─── Given records ───
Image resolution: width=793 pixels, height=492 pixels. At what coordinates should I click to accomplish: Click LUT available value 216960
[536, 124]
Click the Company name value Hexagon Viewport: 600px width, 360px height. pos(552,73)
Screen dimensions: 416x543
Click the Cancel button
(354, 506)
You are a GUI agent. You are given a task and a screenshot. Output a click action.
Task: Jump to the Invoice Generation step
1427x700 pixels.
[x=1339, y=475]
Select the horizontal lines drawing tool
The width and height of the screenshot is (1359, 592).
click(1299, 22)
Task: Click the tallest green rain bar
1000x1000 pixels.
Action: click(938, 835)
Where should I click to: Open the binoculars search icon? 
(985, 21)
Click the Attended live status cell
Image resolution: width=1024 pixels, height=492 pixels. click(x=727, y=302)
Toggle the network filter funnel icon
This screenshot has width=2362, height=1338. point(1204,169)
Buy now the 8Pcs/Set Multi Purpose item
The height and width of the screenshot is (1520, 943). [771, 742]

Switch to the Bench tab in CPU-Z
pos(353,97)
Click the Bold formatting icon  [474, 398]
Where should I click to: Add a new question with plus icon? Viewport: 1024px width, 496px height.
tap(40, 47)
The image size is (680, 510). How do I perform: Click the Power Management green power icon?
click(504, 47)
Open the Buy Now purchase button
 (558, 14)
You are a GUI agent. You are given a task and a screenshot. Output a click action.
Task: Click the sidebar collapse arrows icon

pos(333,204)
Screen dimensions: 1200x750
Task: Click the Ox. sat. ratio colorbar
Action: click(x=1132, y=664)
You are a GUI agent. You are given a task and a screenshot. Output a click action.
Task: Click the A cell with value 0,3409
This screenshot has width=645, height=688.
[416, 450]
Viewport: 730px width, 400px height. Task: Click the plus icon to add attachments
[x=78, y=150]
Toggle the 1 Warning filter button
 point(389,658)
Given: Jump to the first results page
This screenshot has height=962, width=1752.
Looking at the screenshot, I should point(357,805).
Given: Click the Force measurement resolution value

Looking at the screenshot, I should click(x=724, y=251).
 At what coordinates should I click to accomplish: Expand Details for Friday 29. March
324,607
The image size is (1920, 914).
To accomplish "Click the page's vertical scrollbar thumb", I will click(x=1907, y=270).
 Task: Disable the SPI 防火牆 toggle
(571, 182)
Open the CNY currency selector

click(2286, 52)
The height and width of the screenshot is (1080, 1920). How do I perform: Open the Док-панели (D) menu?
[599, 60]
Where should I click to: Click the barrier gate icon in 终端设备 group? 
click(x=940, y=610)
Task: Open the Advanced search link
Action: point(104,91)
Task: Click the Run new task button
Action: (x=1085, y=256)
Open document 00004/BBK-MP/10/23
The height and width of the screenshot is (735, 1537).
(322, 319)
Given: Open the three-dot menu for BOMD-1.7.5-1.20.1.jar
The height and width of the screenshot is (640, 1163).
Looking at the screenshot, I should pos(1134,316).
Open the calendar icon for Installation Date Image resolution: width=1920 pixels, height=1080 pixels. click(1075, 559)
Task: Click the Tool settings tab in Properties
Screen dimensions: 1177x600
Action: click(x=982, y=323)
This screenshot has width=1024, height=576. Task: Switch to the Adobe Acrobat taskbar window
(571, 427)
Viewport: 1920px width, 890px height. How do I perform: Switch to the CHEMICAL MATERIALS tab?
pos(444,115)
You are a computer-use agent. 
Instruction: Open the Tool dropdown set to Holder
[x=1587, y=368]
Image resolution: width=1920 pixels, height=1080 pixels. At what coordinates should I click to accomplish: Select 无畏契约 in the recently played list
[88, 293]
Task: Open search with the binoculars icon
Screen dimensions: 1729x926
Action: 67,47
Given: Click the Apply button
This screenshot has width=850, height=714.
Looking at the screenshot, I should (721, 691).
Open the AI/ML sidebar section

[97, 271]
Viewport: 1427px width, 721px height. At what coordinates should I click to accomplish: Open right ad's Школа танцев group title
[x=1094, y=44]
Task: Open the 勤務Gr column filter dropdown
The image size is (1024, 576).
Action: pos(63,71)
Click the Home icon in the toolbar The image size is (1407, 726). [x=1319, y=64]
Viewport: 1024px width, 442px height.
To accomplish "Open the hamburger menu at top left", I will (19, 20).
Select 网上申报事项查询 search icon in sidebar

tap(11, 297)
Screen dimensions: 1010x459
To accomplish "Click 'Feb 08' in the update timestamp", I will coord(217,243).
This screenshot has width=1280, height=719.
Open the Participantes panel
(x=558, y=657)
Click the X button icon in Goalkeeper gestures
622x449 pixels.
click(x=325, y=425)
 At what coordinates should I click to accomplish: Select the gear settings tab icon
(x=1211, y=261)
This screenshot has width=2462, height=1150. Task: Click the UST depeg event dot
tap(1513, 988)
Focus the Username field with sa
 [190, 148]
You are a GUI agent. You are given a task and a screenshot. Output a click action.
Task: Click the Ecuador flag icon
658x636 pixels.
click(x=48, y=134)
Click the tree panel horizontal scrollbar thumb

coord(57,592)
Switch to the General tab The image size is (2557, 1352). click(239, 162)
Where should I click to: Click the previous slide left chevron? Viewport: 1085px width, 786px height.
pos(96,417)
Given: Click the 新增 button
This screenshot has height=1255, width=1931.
───
*Problem to solve*. Reproduce all of the data above, line for line, without any changes.

*Complete output*.
Image resolution: width=793 pixels, height=492 pixels. At what coordinates should I click to accomplish: Click LUT available value 216960
[536, 124]
Click the Company name value Hexagon Viewport: 600px width, 360px height. pos(552,73)
Screen dimensions: 416x543
Click the Cancel button
(354, 506)
You are a GUI agent. You are given a task and a screenshot. Output a click action.
Task: Jump to the Invoice Generation step
1427x700 pixels.
[x=1339, y=475]
Select the horizontal lines drawing tool
The width and height of the screenshot is (1359, 592).
click(1299, 22)
Task: Click the tallest green rain bar
1000x1000 pixels.
Action: click(938, 835)
Where should I click to: Open the binoculars search icon? 
(985, 21)
Click the Attended live status cell
Image resolution: width=1024 pixels, height=492 pixels. click(x=727, y=302)
Toggle the network filter funnel icon
This screenshot has width=2362, height=1338. point(1204,169)
Buy now the 8Pcs/Set Multi Purpose item
The height and width of the screenshot is (1520, 943). [771, 742]

Switch to the Bench tab in CPU-Z
pos(353,97)
Click the Bold formatting icon  [474, 398]
Where should I click to: Add a new question with plus icon? Viewport: 1024px width, 496px height.
tap(40, 47)
The image size is (680, 510). How do I perform: Click the Power Management green power icon?
click(504, 47)
Open the Buy Now purchase button
 (558, 14)
You are a GUI agent. You are given a task and a screenshot. Output a click action.
Task: Click the sidebar collapse arrows icon

pos(333,204)
Screen dimensions: 1200x750
Task: Click the Ox. sat. ratio colorbar
Action: click(x=1132, y=664)
You are a GUI agent. You are given a task and a screenshot. Output a click action.
Task: Click the A cell with value 0,3409
This screenshot has width=645, height=688.
[416, 450]
Viewport: 730px width, 400px height. Task: Click the plus icon to add attachments
[x=78, y=150]
Toggle the 1 Warning filter button
 point(389,658)
Given: Jump to the first results page
This screenshot has height=962, width=1752.
Looking at the screenshot, I should point(357,805).
Given: Click the Force measurement resolution value

Looking at the screenshot, I should click(x=724, y=251).
 At what coordinates should I click to accomplish: Expand Details for Friday 29. March
324,607
The image size is (1920, 914).
To accomplish "Click the page's vertical scrollbar thumb", I will click(x=1907, y=270).
 Task: Disable the SPI 防火牆 toggle
(571, 182)
Open the CNY currency selector

click(2286, 52)
The height and width of the screenshot is (1080, 1920). How do I perform: Open the Док-панели (D) menu?
[599, 60]
Where should I click to: Click the barrier gate icon in 终端设备 group? 
click(x=940, y=610)
Task: Open the Advanced search link
Action: point(104,91)
Task: Click the Run new task button
Action: (x=1085, y=256)
Open document 00004/BBK-MP/10/23
The height and width of the screenshot is (735, 1537).
(322, 319)
Given: Open the three-dot menu for BOMD-1.7.5-1.20.1.jar
The height and width of the screenshot is (640, 1163).
Looking at the screenshot, I should pos(1134,316).
Open the calendar icon for Installation Date Image resolution: width=1920 pixels, height=1080 pixels. click(1075, 559)
Task: Click the Tool settings tab in Properties
Screen dimensions: 1177x600
Action: click(x=982, y=323)
This screenshot has width=1024, height=576. Task: Switch to the Adobe Acrobat taskbar window
(571, 427)
Viewport: 1920px width, 890px height. How do I perform: Switch to the CHEMICAL MATERIALS tab?
pos(444,115)
You are a computer-use agent. 
Instruction: Open the Tool dropdown set to Holder
[x=1587, y=368]
Image resolution: width=1920 pixels, height=1080 pixels. At what coordinates should I click to accomplish: Select 无畏契约 in the recently played list
[88, 293]
Task: Open search with the binoculars icon
Screen dimensions: 1729x926
Action: 67,47
Given: Click the Apply button
This screenshot has width=850, height=714.
Looking at the screenshot, I should (721, 691).
Open the AI/ML sidebar section

[97, 271]
Viewport: 1427px width, 721px height. At what coordinates should I click to accomplish: Open right ad's Школа танцев group title
[x=1094, y=44]
Task: Open the 勤務Gr column filter dropdown
The image size is (1024, 576).
Action: pos(63,71)
Click the Home icon in the toolbar The image size is (1407, 726). [x=1319, y=64]
Viewport: 1024px width, 442px height.
To accomplish "Open the hamburger menu at top left", I will (19, 20).
Select 网上申报事项查询 search icon in sidebar

tap(11, 297)
Screen dimensions: 1010x459
To accomplish "Click 'Feb 08' in the update timestamp", I will coord(217,243).
This screenshot has width=1280, height=719.
Open the Participantes panel
(x=558, y=657)
Click the X button icon in Goalkeeper gestures
622x449 pixels.
click(x=325, y=425)
 At what coordinates should I click to accomplish: Select the gear settings tab icon
(x=1211, y=261)
This screenshot has width=2462, height=1150. Task: Click the UST depeg event dot
tap(1513, 988)
Focus the Username field with sa
 [190, 148]
You are a GUI agent. You are given a task and a screenshot. Output a click action.
Task: Click the Ecuador flag icon
658x636 pixels.
click(x=48, y=134)
Click the tree panel horizontal scrollbar thumb

coord(57,592)
Switch to the General tab The image size is (2557, 1352). click(239, 162)
Where should I click to: Click the previous slide left chevron? Viewport: 1085px width, 786px height.
pos(96,417)
Given: Click the 新增 button
This screenshot has height=1255, width=1931.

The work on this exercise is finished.